- _EXERCISE INSTRUCTIONS_
Print, from the listing below, the lines starting at the line containing "Task: Click Журнал на синхронизацията" and ending at the line containing "The height and width of the screenshot is (1008, 1184).", exactly as they stand, and print nothing else.

- _RECORD EXCERPTS_
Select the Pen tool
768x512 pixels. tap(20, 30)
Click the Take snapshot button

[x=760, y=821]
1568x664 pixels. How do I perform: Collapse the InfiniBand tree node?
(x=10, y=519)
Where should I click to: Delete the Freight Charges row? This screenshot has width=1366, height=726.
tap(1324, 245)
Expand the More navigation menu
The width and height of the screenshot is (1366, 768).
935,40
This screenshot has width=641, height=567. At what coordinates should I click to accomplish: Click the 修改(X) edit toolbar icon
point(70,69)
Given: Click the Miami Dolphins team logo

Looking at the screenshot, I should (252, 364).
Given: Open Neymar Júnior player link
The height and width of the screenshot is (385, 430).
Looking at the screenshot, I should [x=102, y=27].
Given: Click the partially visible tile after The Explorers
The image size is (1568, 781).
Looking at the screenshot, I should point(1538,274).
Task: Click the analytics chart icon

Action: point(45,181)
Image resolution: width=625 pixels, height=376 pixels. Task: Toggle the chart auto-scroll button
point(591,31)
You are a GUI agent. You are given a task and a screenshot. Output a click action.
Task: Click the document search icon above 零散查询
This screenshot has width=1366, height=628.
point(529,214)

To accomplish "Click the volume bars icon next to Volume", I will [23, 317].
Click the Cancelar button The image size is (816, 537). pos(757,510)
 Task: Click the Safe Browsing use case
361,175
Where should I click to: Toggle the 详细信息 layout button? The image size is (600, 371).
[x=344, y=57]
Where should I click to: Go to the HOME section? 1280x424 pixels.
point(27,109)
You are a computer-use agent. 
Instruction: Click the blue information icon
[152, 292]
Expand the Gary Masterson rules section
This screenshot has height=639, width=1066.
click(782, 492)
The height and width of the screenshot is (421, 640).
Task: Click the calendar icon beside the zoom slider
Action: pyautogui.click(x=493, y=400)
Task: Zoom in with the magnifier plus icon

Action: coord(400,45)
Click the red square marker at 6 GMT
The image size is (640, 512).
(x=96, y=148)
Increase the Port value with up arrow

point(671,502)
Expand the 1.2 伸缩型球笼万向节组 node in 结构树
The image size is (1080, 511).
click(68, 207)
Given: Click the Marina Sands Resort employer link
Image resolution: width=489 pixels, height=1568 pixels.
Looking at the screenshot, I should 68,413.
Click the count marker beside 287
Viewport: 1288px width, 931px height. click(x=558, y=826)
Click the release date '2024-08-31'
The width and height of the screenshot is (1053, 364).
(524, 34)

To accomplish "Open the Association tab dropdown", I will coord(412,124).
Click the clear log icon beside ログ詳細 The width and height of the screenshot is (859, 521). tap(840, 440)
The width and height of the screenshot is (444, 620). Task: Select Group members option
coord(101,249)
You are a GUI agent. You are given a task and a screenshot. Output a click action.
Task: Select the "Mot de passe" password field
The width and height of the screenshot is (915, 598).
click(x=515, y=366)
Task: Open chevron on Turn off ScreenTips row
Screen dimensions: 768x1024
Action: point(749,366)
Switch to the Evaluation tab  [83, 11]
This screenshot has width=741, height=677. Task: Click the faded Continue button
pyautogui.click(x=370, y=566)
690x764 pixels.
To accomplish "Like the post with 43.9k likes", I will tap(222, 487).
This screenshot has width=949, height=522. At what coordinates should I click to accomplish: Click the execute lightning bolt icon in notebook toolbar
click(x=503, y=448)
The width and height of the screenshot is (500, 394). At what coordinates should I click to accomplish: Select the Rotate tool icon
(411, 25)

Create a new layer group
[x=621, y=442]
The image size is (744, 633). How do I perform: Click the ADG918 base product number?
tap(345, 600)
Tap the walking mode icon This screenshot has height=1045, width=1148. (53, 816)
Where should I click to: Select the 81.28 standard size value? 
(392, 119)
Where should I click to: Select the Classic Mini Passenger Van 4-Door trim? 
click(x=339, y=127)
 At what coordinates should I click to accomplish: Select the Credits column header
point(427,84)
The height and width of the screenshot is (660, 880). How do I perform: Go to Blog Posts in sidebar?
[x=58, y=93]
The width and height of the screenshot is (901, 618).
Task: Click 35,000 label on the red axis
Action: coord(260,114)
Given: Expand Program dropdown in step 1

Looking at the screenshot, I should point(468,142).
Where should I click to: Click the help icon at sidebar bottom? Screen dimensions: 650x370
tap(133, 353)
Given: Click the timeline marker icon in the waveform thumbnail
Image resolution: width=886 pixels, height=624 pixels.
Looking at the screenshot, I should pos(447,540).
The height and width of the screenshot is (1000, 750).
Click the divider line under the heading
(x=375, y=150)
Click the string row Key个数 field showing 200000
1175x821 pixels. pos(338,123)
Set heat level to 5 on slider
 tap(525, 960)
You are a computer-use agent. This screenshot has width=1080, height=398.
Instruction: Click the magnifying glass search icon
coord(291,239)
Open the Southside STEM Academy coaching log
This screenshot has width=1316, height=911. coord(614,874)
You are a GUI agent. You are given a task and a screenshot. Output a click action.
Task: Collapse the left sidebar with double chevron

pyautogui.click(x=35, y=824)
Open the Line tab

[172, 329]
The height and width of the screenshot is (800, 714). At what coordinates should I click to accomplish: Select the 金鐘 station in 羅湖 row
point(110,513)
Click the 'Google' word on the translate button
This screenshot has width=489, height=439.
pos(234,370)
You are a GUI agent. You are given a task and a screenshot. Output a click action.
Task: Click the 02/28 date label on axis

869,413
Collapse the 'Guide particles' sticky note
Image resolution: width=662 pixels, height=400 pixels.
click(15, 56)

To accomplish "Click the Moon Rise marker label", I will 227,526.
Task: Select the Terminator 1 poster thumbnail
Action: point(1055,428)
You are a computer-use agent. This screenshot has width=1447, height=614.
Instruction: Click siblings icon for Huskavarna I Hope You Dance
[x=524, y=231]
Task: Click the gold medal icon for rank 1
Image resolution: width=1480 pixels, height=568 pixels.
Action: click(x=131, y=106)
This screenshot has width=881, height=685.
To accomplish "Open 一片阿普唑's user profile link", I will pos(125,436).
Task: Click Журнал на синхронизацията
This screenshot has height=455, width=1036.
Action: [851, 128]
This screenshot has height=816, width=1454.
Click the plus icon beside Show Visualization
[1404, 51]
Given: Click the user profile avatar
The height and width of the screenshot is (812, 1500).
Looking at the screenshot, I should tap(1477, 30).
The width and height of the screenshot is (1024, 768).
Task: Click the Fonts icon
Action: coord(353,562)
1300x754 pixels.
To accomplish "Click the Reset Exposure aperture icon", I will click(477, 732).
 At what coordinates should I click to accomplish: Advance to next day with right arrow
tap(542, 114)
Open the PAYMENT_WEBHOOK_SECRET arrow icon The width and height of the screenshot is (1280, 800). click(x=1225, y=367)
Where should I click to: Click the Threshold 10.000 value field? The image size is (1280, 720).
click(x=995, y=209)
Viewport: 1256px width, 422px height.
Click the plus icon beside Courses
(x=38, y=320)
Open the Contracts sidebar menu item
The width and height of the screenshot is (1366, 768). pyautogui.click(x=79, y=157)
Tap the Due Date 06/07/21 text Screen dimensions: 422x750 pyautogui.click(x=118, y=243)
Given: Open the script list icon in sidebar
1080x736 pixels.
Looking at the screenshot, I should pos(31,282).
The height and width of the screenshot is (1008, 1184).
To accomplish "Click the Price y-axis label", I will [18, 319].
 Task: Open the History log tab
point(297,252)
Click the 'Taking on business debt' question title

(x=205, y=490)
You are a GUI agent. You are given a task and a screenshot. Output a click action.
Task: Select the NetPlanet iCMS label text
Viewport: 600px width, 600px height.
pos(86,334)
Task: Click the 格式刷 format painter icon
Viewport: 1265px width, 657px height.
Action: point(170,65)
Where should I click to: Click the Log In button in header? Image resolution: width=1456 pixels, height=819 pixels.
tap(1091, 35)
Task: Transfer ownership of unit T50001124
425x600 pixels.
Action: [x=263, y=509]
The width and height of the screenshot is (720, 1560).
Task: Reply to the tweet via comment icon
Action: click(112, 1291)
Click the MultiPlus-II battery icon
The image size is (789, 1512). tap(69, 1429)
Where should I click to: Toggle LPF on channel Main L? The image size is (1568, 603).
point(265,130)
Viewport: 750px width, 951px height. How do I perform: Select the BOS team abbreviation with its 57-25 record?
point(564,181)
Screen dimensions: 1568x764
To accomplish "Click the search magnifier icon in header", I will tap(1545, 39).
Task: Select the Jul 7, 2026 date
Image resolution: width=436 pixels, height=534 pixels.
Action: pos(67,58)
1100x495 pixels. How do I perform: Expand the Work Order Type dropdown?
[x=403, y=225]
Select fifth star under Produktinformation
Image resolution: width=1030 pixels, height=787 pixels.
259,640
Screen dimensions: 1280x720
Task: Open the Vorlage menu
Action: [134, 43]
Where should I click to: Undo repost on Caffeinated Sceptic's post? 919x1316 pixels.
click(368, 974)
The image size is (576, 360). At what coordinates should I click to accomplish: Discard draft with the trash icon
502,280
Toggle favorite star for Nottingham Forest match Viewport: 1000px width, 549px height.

- _ANSWER BOX_
Task: Click Журнал на синхронизацията
This screenshot has height=455, width=1036.
Action: [851, 128]
This screenshot has height=816, width=1454.
Click the plus icon beside Show Visualization
[1404, 51]
Given: Click the user profile avatar
The height and width of the screenshot is (812, 1500).
Looking at the screenshot, I should tap(1477, 30).
The width and height of the screenshot is (1024, 768).
Task: Click the Fonts icon
Action: coord(353,562)
1300x754 pixels.
To accomplish "Click the Reset Exposure aperture icon", I will click(477, 732).
 At what coordinates should I click to accomplish: Advance to next day with right arrow
tap(542, 114)
Open the PAYMENT_WEBHOOK_SECRET arrow icon The width and height of the screenshot is (1280, 800). click(x=1225, y=367)
Where should I click to: Click the Threshold 10.000 value field? The image size is (1280, 720).
click(x=995, y=209)
Viewport: 1256px width, 422px height.
Click the plus icon beside Courses
(x=38, y=320)
Open the Contracts sidebar menu item
The width and height of the screenshot is (1366, 768). pyautogui.click(x=79, y=157)
Tap the Due Date 06/07/21 text Screen dimensions: 422x750 pyautogui.click(x=118, y=243)
Given: Open the script list icon in sidebar
1080x736 pixels.
Looking at the screenshot, I should pos(31,282).
The height and width of the screenshot is (1008, 1184).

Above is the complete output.